● **WHAT IS BEING ASKED**
Return the records exactly as they are.

─── PROVIDED MATERIAL

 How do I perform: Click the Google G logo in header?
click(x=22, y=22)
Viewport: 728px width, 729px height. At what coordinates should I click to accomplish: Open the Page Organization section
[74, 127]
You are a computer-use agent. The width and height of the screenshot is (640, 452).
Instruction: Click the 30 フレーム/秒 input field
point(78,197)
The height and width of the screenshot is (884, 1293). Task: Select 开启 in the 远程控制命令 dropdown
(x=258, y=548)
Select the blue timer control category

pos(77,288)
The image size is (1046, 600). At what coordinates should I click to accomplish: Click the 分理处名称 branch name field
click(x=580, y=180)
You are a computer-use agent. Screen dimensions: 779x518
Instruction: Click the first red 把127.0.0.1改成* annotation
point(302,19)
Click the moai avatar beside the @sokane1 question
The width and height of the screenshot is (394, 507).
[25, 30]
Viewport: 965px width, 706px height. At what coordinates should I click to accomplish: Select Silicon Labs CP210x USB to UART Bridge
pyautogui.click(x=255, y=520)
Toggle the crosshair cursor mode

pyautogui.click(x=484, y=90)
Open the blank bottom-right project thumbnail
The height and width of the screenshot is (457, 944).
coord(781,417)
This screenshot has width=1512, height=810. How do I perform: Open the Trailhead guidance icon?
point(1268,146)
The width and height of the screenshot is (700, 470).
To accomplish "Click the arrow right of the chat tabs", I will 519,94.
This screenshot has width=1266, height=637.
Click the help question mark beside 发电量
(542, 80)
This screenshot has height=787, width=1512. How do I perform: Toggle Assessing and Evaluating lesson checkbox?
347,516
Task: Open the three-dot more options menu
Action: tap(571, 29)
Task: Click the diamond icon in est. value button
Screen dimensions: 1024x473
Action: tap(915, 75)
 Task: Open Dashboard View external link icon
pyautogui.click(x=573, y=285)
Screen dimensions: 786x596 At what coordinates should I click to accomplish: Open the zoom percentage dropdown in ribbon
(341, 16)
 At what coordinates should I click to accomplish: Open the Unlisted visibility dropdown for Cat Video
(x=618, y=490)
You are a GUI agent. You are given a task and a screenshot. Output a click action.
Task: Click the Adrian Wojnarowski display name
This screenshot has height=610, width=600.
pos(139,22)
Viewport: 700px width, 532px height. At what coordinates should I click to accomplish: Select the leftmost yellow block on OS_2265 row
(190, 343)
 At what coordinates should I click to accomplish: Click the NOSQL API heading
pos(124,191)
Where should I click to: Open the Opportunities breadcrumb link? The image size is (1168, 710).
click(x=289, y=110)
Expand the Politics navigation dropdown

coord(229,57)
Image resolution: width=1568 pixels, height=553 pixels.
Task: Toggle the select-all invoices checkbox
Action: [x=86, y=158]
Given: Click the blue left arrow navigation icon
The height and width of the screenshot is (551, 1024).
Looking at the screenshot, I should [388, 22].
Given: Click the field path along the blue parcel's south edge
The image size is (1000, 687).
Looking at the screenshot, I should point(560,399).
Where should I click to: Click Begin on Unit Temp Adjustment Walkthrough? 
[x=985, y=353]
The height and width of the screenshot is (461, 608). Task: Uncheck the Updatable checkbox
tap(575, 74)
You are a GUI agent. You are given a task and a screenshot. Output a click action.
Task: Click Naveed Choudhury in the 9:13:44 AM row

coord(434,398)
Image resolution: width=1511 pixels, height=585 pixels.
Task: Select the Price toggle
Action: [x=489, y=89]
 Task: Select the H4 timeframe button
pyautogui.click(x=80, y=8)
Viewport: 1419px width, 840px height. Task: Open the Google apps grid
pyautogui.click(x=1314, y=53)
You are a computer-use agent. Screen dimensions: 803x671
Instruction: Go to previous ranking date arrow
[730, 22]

──────

● **ANSWER FOR THE TASK**
 How do I perform: Click the Google G logo in header?
click(x=22, y=22)
Viewport: 728px width, 729px height. At what coordinates should I click to accomplish: Open the Page Organization section
[74, 127]
You are a computer-use agent. The width and height of the screenshot is (640, 452).
Instruction: Click the 30 フレーム/秒 input field
point(78,197)
The height and width of the screenshot is (884, 1293). Task: Select 开启 in the 远程控制命令 dropdown
(x=258, y=548)
Select the blue timer control category

pos(77,288)
The image size is (1046, 600). At what coordinates should I click to accomplish: Click the 分理处名称 branch name field
click(x=580, y=180)
You are a computer-use agent. Screen dimensions: 779x518
Instruction: Click the first red 把127.0.0.1改成* annotation
point(302,19)
Click the moai avatar beside the @sokane1 question
The width and height of the screenshot is (394, 507).
[25, 30]
Viewport: 965px width, 706px height. At what coordinates should I click to accomplish: Select Silicon Labs CP210x USB to UART Bridge
pyautogui.click(x=255, y=520)
Toggle the crosshair cursor mode

pyautogui.click(x=484, y=90)
Open the blank bottom-right project thumbnail
The height and width of the screenshot is (457, 944).
coord(781,417)
This screenshot has width=1512, height=810. How do I perform: Open the Trailhead guidance icon?
point(1268,146)
The width and height of the screenshot is (700, 470).
To accomplish "Click the arrow right of the chat tabs", I will 519,94.
This screenshot has width=1266, height=637.
Click the help question mark beside 发电量
(542, 80)
This screenshot has height=787, width=1512. How do I perform: Toggle Assessing and Evaluating lesson checkbox?
347,516
Task: Open the three-dot more options menu
Action: tap(571, 29)
Task: Click the diamond icon in est. value button
Screen dimensions: 1024x473
Action: tap(915, 75)
 Task: Open Dashboard View external link icon
pyautogui.click(x=573, y=285)
Screen dimensions: 786x596 At what coordinates should I click to accomplish: Open the zoom percentage dropdown in ribbon
(341, 16)
 At what coordinates should I click to accomplish: Open the Unlisted visibility dropdown for Cat Video
(x=618, y=490)
You are a GUI agent. You are given a task and a screenshot. Output a click action.
Task: Click the Adrian Wojnarowski display name
This screenshot has height=610, width=600.
pos(139,22)
Viewport: 700px width, 532px height. At what coordinates should I click to accomplish: Select the leftmost yellow block on OS_2265 row
(190, 343)
 At what coordinates should I click to accomplish: Click the NOSQL API heading
pos(124,191)
Where should I click to: Open the Opportunities breadcrumb link? The image size is (1168, 710).
click(x=289, y=110)
Expand the Politics navigation dropdown

coord(229,57)
Image resolution: width=1568 pixels, height=553 pixels.
Task: Toggle the select-all invoices checkbox
Action: [x=86, y=158]
Given: Click the blue left arrow navigation icon
The height and width of the screenshot is (551, 1024).
Looking at the screenshot, I should [388, 22].
Given: Click the field path along the blue parcel's south edge
The image size is (1000, 687).
Looking at the screenshot, I should point(560,399).
Where should I click to: Click Begin on Unit Temp Adjustment Walkthrough? 
[x=985, y=353]
The height and width of the screenshot is (461, 608). Task: Uncheck the Updatable checkbox
tap(575, 74)
You are a GUI agent. You are given a task and a screenshot. Output a click action.
Task: Click Naveed Choudhury in the 9:13:44 AM row

coord(434,398)
Image resolution: width=1511 pixels, height=585 pixels.
Task: Select the Price toggle
Action: [x=489, y=89]
 Task: Select the H4 timeframe button
pyautogui.click(x=80, y=8)
Viewport: 1419px width, 840px height. Task: Open the Google apps grid
pyautogui.click(x=1314, y=53)
You are a computer-use agent. Screen dimensions: 803x671
Instruction: Go to previous ranking date arrow
[730, 22]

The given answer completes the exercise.